The homebirth either was or was not the reason for the outcome. And nothing in OP's post suggests that it was.


It’s actually like the Op saw that the car seat wasn’t installed properly. Didn’t say anything and they had an accident.
Anonymous
My friend attempted a home birth for her first baby and it went seriously, dangerously wrong; she was rushed to the hospital for an emergency c-section by ambulance. It was traumatizing for her and it infuriates me that everyone in her natural-home-birth-kumbaya circle insisted that home births are the best way to give birth. First births should be treated totally differently from subsequent births.
Anonymous
Anonymous wrote:
Anonymous wrote:This is just an insidious way of centering yourself. It was never about you and your judgment.


Exactly. Your brother has a baby in the NICU, and you’re making this about you.


This. You have a serious need for attention that is just not compatible with supporting a sick family member. None of this is about you and if you can’t see this you need to seek therapy.
Anonymous
Anonymous wrote:When my brother told me he was having his child at home, I was naturally concerned. I have children and knew enough babies that had issues during the birth such as being stuck, severe bleeding, cord wrapped around it’s neck, etc. I didn’t want to overstep with my sister in law. The birth did not go well and the baby nearly didn’t survive. She will be in the NICU for a few months and is on a ventilator. I’m having guilt about not saying more at the time. Has anyone been in this situation? Or have the perspective of a parent who birthed at home? It’s not like I think they would have listened to me or anything but I don’t think they understood the risks since it was their first child.


This happened to my family but, it was my SIL and the baby died. I don't feel guilty because it was none of my business and they wouldn't have listened anyway. Baby could have died in hospital but, had zero chance at home. Just try to be supportive but, don't say anything.
Anonymous
Op I would feel the same. I’m sure they fee some measure of guilt for foolishly insisting on home birth.
Anonymous
Adverse outcomes happen in every setting.
Anonymous
Anonymous wrote:When my brother told me he was having his child at home, I was naturally concerned. I have children and knew enough babies that had issues during the birth such as being stuck, severe bleeding, cord wrapped around it’s neck, etc. I didn’t want to overstep with my sister in law. The birth did not go well and the baby nearly didn’t survive. She will be in the NICU for a few months and is on a ventilator. I’m having guilt about not saying more at the time. Has anyone been in this situation? Or have the perspective of a parent who birthed at home? It’s not like I think they would have listened to me or anything but I don’t think they understood the risks since it was their first child.


It was not your responsibility nor would you have changed their mind. I had a home birth on my 3rd kid and it was a disaster. I regretted it immensely due to the complexity and awful experience. I had two previous uneventful births at the hospital so assumed that #3 would be the same. I was so wrong.
All this is to say that sometimes you have to live and learn.

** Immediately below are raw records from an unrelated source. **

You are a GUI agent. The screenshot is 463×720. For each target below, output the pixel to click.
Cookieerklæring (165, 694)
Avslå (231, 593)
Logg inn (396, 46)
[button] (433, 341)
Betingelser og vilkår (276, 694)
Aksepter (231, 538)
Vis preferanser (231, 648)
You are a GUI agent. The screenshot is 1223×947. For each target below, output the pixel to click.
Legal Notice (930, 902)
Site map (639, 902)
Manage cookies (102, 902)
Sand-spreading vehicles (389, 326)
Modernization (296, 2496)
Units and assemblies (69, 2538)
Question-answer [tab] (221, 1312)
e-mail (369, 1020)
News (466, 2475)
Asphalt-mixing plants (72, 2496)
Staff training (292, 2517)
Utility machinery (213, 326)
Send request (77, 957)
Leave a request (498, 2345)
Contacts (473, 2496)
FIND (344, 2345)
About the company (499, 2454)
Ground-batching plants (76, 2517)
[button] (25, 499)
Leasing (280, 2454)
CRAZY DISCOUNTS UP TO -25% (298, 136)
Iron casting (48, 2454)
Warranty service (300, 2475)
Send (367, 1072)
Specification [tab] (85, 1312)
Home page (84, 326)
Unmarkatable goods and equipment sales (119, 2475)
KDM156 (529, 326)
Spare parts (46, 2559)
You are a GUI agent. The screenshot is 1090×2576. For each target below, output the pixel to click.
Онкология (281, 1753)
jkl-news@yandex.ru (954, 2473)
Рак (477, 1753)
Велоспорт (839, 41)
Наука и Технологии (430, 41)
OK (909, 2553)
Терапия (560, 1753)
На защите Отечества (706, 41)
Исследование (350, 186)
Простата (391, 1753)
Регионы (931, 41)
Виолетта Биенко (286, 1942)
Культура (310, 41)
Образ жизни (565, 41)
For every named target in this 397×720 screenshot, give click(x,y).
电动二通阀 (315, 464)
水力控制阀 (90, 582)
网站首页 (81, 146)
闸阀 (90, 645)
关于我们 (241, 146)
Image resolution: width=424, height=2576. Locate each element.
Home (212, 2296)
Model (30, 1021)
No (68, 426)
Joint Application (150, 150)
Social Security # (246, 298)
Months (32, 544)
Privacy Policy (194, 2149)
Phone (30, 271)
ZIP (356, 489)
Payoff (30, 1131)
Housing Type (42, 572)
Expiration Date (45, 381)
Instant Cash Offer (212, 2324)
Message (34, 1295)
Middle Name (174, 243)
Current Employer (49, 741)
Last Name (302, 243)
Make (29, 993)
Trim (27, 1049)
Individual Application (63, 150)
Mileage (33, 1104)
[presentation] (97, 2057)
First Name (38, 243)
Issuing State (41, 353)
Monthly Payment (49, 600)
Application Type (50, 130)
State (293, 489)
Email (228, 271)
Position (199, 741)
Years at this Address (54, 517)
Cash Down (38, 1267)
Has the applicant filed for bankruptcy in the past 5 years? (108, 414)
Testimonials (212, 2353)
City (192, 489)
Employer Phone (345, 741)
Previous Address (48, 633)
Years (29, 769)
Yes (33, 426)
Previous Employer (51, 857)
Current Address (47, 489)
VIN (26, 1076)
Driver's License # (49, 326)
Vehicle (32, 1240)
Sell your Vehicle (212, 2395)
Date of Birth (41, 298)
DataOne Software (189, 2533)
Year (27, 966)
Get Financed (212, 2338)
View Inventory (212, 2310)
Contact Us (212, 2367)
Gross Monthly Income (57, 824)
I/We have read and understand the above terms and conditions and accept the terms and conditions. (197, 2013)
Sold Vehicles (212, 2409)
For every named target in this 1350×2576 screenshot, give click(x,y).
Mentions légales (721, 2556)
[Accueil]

You would not have changed their minds. It is tragic what happened but nothing you could've done.

That said, I do share my story often - not with people who are currently pregnant and seeking home birth - but just in general so that anyone who might think of it in the future will remember how it actually goes for some of us. There's a reason that so many women died in childbirth in generations past. Don't know why we keep forgetting that.

Hope the baby begins to do much better, OP!